She began composing and singing songs and crafted recordings from her bedside, though she admits that her "facilities weren't ideal for learning a new instrument." A friend came by asking what she was up to and she allowed him to hear the songs. He asked for a copy of what was the EP "Some Lessons - The Bedroom Sessions" and a week later he came back to tell her he started her a MySpace page
Fast forward and, after an onslaught of positive reactions from people who heard her story, she was invited to play World Café for a south Asia tsunami benefit. WXPN DJ/programmer Helen Leicht added her songs to the rotaction turned out XPN. Grammy award-winning producer Glenn Barratt began asking her repeatedly to let him engineer her full-length effort. She eventually obliged.
The result, "Worrisome Heart" (Verve) was released earlier this year and has earned Gardot her way onto five Billboard charts, including the No. 172 peak so far on The Billboard 200. "I get a lot of inspiration from love," she laughs, "and the lack of it."

**Information supplied:**
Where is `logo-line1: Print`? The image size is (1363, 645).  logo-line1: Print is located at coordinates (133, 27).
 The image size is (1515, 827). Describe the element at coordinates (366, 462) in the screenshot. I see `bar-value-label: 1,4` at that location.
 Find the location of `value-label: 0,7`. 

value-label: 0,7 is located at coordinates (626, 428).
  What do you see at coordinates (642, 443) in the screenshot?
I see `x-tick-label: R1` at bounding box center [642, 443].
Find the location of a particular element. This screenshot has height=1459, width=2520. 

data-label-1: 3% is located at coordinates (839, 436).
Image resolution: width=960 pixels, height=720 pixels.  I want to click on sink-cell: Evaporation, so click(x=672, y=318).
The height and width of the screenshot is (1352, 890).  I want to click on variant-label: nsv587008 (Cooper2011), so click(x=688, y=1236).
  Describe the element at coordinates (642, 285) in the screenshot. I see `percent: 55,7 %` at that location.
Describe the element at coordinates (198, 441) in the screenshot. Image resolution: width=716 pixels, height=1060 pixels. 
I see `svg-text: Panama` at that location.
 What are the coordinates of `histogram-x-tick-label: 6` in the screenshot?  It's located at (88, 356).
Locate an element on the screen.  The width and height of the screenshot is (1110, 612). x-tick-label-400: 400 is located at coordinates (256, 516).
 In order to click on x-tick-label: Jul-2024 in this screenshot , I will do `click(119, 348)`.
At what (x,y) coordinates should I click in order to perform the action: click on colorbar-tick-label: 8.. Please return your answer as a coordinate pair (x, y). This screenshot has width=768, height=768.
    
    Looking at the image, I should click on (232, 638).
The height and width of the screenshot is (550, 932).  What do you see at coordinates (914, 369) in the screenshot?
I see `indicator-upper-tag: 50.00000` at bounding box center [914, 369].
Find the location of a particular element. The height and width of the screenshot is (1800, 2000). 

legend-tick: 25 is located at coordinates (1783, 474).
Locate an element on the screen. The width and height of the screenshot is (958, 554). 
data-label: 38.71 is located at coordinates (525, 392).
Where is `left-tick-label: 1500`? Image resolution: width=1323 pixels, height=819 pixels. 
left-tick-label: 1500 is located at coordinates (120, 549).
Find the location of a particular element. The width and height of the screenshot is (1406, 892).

**What the task requires:**
Please retype everything in the Gardot article above, from "She began composing" down to "She eventually obliged.", keeping every word and mark unchanged.

**Response:**
She began composing and singing songs and crafted recordings from her bedside, though she admits that her "facilities weren't ideal for learning a new instrument." A friend came by asking what she was up to and she allowed him to hear the songs. He asked for a copy of what was the EP "Some Lessons - The Bedroom Sessions" and a week later he came back to tell her he started her a MySpace page
Fast forward and, after an onslaught of positive reactions from people who heard her story, she was invited to play World Café for a south Asia tsunami benefit. WXPN DJ/programmer Helen Leicht added her songs to the rotaction turned out XPN. Grammy award-winning producer Glenn Barratt began asking her repeatedly to let him engineer her full-length effort. She eventually obliged.